I have 4 cats: the mother, two females from the first litter of the mother and a male from her second litter. They are all different. The mother has a Main Coon look, Russian Blue for the male, European shorthair for one of the two sisters, and a creamy white fur with light grey tabby stripes look, for the other sister.

They have been spayed and neutered now and they (we?) live together since they were born in the same small flat. Only the mother arrived when she was already 3 month old. They live indoors only and they are all fed on the same food. I am giving you this information because I am looking for the explanation of a total mystery I discovered now that I spend more time with my cats.

The cat involved is the creamy grey one, called Octopus. She is tough, strong, and a real acrobat, not really friendly with her next of kin, but very cool, tender, and friendly with me. She is very talkative with a large range of tones from groans to creepy screams to deal with the daily eternal dilemna of a cat that is - when is dinner? will there be a dinner? why is dinner late? Change the water! This is my chair not yours! And yes, I am going to sit on the keyboard of the computer because it is warm and if you don't let me I am going to stay laying on your two wrists while you will try to type.

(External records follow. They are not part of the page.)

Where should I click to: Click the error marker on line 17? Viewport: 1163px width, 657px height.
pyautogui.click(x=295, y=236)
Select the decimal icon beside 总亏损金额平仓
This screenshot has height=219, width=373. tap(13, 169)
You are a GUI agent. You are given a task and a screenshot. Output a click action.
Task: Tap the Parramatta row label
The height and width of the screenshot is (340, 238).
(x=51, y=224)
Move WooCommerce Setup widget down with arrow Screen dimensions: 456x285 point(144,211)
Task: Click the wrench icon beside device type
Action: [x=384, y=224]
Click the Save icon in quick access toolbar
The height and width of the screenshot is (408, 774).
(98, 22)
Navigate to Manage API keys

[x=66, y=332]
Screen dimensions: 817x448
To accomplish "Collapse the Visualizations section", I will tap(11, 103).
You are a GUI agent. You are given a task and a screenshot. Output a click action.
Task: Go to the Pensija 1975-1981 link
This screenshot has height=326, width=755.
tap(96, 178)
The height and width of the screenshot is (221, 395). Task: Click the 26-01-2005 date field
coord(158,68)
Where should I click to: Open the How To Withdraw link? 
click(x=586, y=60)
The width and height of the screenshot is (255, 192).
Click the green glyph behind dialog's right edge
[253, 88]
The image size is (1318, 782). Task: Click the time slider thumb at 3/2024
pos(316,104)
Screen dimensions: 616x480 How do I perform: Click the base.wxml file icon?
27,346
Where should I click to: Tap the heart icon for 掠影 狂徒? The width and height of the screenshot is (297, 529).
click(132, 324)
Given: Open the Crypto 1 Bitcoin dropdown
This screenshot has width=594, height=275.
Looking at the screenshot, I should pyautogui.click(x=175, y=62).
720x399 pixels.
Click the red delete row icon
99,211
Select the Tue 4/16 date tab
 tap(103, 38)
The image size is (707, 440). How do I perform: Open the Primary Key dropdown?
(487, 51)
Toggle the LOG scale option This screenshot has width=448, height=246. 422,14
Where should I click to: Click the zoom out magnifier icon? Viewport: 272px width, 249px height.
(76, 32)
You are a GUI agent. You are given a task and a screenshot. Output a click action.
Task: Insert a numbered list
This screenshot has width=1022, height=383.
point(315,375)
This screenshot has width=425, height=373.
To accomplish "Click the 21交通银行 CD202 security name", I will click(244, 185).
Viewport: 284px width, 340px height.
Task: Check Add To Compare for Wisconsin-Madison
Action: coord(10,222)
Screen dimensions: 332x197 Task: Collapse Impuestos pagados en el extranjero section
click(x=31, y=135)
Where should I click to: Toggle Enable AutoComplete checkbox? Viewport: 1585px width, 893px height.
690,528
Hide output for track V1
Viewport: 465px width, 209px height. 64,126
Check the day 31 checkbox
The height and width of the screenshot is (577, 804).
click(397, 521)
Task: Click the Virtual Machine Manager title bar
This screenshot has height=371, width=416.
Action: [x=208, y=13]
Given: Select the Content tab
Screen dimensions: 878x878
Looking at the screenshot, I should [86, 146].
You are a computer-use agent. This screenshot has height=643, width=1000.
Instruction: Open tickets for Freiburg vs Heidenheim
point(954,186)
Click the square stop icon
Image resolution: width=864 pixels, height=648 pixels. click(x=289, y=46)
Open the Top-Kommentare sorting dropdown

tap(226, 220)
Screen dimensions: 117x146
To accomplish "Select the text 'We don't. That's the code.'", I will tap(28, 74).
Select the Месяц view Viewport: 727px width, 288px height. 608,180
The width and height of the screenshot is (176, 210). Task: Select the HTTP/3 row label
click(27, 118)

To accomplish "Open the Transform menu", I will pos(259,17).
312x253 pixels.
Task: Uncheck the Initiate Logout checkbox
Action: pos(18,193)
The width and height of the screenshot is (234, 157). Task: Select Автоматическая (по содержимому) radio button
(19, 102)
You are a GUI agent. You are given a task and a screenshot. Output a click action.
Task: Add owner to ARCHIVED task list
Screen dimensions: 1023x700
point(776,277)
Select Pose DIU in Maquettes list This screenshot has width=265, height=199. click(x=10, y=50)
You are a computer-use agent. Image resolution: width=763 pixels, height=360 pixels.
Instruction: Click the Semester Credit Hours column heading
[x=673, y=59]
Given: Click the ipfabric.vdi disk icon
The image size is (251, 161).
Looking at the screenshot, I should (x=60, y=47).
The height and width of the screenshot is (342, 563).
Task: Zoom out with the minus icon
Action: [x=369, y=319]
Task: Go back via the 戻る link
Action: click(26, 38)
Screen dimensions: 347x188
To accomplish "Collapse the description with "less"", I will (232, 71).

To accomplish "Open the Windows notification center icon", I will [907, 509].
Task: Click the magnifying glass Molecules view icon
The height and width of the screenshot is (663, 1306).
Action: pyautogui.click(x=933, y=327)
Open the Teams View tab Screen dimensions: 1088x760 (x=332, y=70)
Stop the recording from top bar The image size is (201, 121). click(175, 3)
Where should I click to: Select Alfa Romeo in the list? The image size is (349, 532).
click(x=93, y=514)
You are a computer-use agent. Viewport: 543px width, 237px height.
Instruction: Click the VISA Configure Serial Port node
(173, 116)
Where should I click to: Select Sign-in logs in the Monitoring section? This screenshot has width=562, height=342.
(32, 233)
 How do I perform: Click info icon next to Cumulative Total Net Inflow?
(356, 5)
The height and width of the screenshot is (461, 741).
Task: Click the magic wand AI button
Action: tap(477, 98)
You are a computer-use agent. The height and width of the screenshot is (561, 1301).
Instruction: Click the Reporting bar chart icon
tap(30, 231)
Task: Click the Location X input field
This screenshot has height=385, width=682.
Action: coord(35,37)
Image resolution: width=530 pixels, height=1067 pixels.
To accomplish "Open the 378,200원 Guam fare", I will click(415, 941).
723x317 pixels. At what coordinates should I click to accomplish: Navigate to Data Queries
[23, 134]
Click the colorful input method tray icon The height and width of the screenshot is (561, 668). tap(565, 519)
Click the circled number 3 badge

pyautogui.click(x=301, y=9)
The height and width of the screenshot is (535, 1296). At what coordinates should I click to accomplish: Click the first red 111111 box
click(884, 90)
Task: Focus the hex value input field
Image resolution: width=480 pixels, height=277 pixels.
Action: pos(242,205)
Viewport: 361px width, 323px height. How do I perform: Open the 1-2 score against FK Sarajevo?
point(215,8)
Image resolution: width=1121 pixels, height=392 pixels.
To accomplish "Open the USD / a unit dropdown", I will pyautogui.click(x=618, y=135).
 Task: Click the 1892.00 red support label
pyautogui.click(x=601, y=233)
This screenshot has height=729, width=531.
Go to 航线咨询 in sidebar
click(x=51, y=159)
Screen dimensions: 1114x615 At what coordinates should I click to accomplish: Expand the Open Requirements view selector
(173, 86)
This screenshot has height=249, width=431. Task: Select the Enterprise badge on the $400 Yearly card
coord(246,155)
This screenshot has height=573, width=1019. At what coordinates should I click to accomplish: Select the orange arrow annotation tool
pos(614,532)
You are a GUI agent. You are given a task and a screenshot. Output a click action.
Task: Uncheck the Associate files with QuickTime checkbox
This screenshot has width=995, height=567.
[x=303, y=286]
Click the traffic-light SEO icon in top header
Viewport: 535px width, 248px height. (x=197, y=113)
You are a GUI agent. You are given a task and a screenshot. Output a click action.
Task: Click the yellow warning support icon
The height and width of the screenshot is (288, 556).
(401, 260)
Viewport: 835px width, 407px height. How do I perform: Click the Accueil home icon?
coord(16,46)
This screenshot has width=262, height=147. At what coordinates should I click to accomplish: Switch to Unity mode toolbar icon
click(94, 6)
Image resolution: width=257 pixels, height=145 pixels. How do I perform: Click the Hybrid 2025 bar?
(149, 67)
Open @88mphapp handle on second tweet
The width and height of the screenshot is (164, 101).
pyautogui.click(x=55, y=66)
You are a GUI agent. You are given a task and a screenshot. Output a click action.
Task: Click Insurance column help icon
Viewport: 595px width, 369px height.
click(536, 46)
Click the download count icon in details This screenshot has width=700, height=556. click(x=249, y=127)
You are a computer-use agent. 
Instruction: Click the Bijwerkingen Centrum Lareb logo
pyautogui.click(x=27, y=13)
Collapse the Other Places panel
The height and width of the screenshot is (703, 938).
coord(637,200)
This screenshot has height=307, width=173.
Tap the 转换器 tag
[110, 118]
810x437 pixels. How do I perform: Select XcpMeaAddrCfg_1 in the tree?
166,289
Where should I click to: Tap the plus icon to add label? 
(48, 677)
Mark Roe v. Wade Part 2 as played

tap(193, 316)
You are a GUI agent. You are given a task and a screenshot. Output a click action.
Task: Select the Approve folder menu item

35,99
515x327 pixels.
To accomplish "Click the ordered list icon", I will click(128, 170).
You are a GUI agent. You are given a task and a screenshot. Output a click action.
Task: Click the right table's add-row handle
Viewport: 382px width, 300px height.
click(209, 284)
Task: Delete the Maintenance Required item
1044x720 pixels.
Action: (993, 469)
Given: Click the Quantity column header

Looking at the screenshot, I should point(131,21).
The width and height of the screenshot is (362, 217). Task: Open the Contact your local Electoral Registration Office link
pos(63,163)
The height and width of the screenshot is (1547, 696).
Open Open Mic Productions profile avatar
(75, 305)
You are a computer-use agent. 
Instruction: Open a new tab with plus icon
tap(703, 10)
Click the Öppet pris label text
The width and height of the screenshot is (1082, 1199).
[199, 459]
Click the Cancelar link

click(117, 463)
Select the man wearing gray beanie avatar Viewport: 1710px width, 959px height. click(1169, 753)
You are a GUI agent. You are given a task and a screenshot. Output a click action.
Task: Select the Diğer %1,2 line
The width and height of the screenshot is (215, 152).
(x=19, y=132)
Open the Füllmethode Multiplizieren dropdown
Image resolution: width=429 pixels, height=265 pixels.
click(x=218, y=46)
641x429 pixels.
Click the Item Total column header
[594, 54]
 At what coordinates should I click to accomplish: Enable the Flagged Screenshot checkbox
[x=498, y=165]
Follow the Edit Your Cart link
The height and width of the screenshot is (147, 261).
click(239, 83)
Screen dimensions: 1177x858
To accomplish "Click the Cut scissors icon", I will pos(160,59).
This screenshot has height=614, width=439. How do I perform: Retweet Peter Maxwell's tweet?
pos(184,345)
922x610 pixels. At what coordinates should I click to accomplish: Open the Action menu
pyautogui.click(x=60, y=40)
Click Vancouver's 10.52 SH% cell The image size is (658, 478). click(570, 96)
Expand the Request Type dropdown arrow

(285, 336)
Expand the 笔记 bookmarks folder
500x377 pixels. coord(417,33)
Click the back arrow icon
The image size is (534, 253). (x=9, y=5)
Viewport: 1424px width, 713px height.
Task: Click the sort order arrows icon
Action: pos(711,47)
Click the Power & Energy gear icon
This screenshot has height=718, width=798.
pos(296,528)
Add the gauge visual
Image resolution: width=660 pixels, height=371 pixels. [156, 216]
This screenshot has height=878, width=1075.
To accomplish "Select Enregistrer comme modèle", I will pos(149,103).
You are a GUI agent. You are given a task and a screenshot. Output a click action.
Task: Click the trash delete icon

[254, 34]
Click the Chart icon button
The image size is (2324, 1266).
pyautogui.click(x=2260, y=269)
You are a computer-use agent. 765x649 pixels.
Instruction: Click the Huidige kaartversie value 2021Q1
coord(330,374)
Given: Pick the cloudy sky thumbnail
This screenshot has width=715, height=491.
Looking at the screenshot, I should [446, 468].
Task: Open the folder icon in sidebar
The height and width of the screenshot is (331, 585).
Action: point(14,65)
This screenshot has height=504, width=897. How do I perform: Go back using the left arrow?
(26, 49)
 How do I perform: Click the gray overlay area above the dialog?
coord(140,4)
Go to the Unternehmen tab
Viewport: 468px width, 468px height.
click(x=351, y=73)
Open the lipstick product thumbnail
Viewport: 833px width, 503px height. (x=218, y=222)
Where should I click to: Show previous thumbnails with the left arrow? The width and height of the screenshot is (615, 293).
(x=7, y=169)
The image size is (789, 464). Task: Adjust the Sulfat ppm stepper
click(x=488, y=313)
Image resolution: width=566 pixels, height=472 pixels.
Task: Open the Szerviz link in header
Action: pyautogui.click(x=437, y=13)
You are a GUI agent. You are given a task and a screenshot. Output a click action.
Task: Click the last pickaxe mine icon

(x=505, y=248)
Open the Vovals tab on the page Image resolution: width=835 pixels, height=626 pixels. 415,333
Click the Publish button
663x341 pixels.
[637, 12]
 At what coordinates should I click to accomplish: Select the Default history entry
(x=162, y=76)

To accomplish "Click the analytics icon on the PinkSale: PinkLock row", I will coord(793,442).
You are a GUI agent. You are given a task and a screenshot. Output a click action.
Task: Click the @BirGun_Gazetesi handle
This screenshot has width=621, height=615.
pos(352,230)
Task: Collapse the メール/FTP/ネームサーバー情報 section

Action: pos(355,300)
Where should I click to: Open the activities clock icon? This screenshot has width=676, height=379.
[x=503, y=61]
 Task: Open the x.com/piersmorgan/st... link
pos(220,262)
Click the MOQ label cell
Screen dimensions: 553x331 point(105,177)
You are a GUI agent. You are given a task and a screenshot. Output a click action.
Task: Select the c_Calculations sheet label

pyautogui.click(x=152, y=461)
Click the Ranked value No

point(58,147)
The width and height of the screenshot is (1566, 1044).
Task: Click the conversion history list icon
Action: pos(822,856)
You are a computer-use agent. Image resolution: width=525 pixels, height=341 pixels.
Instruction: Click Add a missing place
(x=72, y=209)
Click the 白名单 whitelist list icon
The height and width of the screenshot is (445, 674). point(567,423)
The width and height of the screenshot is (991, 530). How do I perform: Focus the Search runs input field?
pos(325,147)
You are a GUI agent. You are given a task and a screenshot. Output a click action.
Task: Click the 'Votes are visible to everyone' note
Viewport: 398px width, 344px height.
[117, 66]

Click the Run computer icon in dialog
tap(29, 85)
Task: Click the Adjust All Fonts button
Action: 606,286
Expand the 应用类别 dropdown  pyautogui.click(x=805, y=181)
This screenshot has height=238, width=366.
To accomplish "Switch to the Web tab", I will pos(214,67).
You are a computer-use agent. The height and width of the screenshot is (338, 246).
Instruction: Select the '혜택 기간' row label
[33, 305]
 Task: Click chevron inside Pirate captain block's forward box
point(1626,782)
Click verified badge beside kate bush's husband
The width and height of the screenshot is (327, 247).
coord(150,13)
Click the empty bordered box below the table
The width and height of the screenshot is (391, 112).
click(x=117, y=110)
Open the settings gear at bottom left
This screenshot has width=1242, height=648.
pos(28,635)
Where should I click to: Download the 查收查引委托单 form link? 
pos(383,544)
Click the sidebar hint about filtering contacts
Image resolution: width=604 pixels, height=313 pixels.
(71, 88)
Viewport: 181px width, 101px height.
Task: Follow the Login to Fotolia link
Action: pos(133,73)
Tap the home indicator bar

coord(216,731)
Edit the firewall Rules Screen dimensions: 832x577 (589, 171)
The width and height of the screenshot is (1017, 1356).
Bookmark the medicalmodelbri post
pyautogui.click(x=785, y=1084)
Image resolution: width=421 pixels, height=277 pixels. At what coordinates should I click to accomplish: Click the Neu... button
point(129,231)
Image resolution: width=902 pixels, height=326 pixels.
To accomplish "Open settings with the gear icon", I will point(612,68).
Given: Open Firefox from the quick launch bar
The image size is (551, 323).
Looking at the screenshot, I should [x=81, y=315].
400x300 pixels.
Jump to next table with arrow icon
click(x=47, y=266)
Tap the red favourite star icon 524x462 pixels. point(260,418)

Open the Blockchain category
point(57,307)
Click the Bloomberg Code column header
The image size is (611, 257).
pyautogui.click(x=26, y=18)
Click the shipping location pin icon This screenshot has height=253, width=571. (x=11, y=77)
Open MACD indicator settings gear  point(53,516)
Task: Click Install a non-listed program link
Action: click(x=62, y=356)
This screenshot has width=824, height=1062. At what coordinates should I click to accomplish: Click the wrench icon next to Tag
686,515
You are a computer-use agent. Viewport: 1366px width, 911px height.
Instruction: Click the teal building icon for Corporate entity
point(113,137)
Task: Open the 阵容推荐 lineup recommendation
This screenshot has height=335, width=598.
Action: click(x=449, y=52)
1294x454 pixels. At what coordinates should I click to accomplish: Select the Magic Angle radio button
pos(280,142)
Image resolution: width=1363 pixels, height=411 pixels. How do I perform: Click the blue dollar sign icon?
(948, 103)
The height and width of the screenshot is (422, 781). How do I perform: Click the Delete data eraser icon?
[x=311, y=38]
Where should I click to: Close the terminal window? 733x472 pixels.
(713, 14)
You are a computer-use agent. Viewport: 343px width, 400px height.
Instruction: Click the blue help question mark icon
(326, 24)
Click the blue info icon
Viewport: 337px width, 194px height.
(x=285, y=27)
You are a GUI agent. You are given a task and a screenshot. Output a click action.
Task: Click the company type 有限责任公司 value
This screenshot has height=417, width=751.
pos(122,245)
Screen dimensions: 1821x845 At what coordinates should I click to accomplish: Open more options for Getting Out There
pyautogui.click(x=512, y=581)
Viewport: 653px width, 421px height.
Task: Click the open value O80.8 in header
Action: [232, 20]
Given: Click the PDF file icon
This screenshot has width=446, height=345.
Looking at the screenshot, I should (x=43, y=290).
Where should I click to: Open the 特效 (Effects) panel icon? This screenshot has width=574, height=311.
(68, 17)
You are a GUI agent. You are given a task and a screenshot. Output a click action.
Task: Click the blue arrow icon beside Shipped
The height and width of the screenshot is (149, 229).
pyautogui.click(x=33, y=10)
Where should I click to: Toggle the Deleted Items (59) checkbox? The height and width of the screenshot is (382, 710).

It is when loosing this fight, the "what is the true purpose of a computer" fight that I first noticed that even if she is in deep sleep she wakes up with a surprise groan and then a meow when I am about to sneeze. This is the important point she awakes before I sneeze, not even with the one or two short inhalations before the actual sneeze, but really when my nose just starts tickling. So my question is, why does she react to sneezing, in fact to pre-sneezing and most of all, how can she feel, while she is fast asleep, that I am about to sneeze?

I know she is not the only cat to do this, but so far I only read about cats reacting to the actual sound of sneezing, when my cat reacts even before I sneeze. Some people say that it could be because the sound reminds the cat of the hissing of a snake or of another agressive cat, but that doesn't work for mine because she reacts to sneezing even when she is safely at the other end of the flat on the top of a cupboard and she doesn't sound afraid at all. It is just a sort of, "What did you say?" or "Everything's all right?" meow. Another aspect of the mystery is that she is the only one of the 4 cats to do so. Can the ThriftyFun cat lovers community help me find out the why and how of the sneezing mystery?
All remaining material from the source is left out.